Obwohl heute Dienstag ist, kochen wir ein typisches Freitagsgericht. So wie
es Amers Papa immer gemacht hat. Fatteh mit Kichererbsen und Joghurt. Amer
legt das Fladenbrot direkt auf die heiße Herdplatte. In der Pfanne daneben
liegen schon die Mandeln, bereit zum Anbraten in Ghee. Ghee kennt man mehr
aus der indischen Küche. Es wird auch als Butterschmalz oder geklärte
Butter bezeichnet und enthält im Wesentlichen das Butterfett. Man bekommt
es in jedem arabischen Geschäft so wie auch das Tahin, das wir später noch
brauchen werden.
„Das ist nicht richtig so“, sagt Amer und zeigt auf die Herdplatte.
„Eigentlich brät man das Brot in der Pfanne an oder backt es im Ofen.“ Aber
die Pfanne ist besetzt, und einen Ofen hat er nicht. Also steht er da in
seiner Schürze und wendet die Fladen, bis sie braun werden.
Amer wohnt mit seinem Bruder in einer Zweizimmerwohnung. Ein
Männerhaushalt: In der Küche steht eine riesige Eiweiß-Shake-Dose, der
Kühlschrank ist abgeschaltet. „Draußen ist es kalt genug, ich muss Strom
sparen“, sagt Amer.
Eine Tradition in der Familie Succer besagt, dass die Frauen am Freitag
nicht kochen wollen. Deswegen ist das Fatteh Männersache. „Wir hatten eine
Sommerwohnung in den Bergen. Vor dem Freitag ist die ganze Familie mit
allen Cousins, Tanten und Onkeln gekommen. Zum Frühstück gab es Fatteh, so
gegen 12 Uhr mittags. Mein Papa macht es am allerbesten.“ Jetzt hat Amers
Vater Bluthochdruck, das Sommerhaus ist weit weg und Damaskus auch.
Amers Eltern und seine Schwester sind im August nach Leipzig gekommen, per
Familiennachzug. Die Eltern sind über 60. Es ist schwer für sie, Deutsch zu
lernen oder eine Arbeit zu finden. Aber wenigstens, die Familie ist wieder
zusammen. Sie trifft sich häufig, alle helfen sich gegenseitig mit der
Sprache. Die fünf haben eine begrenzte Aufenthaltsgenehmigung. Amer muss im
Juli eine Verlängerung beantragen, um weiter studieren zu können. „Das
Leben ist schwieriger als in Damaskus, weil ich mehr Zeit brauche an der
Hochschule. Und nach der Vorlesung muss ich lernen und arbeiten, um zu
überleben. Dann hat man keine Zeit mehr, um das Leben zu genießen.

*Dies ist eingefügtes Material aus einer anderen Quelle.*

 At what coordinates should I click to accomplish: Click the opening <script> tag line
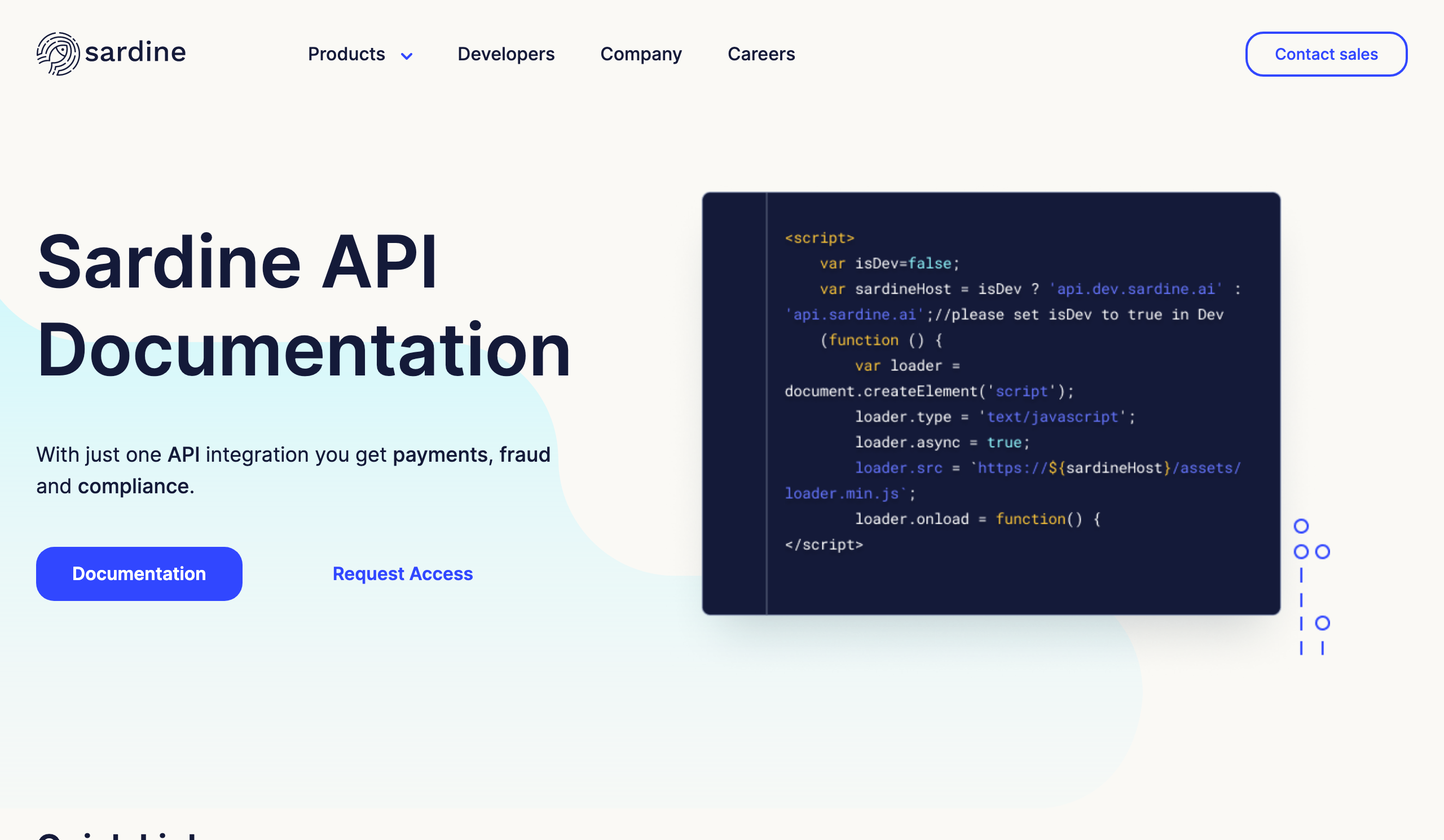[x=820, y=238]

Vielleicht vermisse ich die Freizeit am meisten.“
Den Job im Späti hat er aufgegeben. Heute arbeitet er nebenbei in einer
Zeitarbeitsfirma, dabei hat er ja gar keine Zeit mehr. Und macht alles, was
anfällt und gutes Geld bringt. Kellnern bis spät, hinter dem Grill stehen
im Sommer, Bier zapfen für Fans in der Leipziger Arena. „Wer in die Zukunft
schaut, kann nicht nach hinten gucken“, sagt Amer. Wenn er immer nur an
sein früheres Leben denken würde, an sein Land, die Uni und die acht
Semester, die er schon mal studiert hat, an seine Wohnung, könne er nie
etwas erreichen. „Aber wenn ich in meine Zukunft gucke, sehe ich meine
Arbeitsstelle in zwei Jahren, dann erreiche ich alles und noch mehr.“
Ich rühre um, und Amer gibt Anweisungen. „Da gehört mehr Joghurt dran,
siehst du? Die Farbe ist noch zu dunkel.“ Zum Joghurt kommt Tahin, eine
Paste aus fein gemahlenen Sesamkörnern, übrigens auch eine Grundzutat von
Hummus. Aber den kochen wir heute ja nicht. Ich schneide Knoblauch, und
Amer gibt frischen Zitronensaft dazu.
Es geht ihm gut in Leipzig, gerade hat er Eishockey entdeckt.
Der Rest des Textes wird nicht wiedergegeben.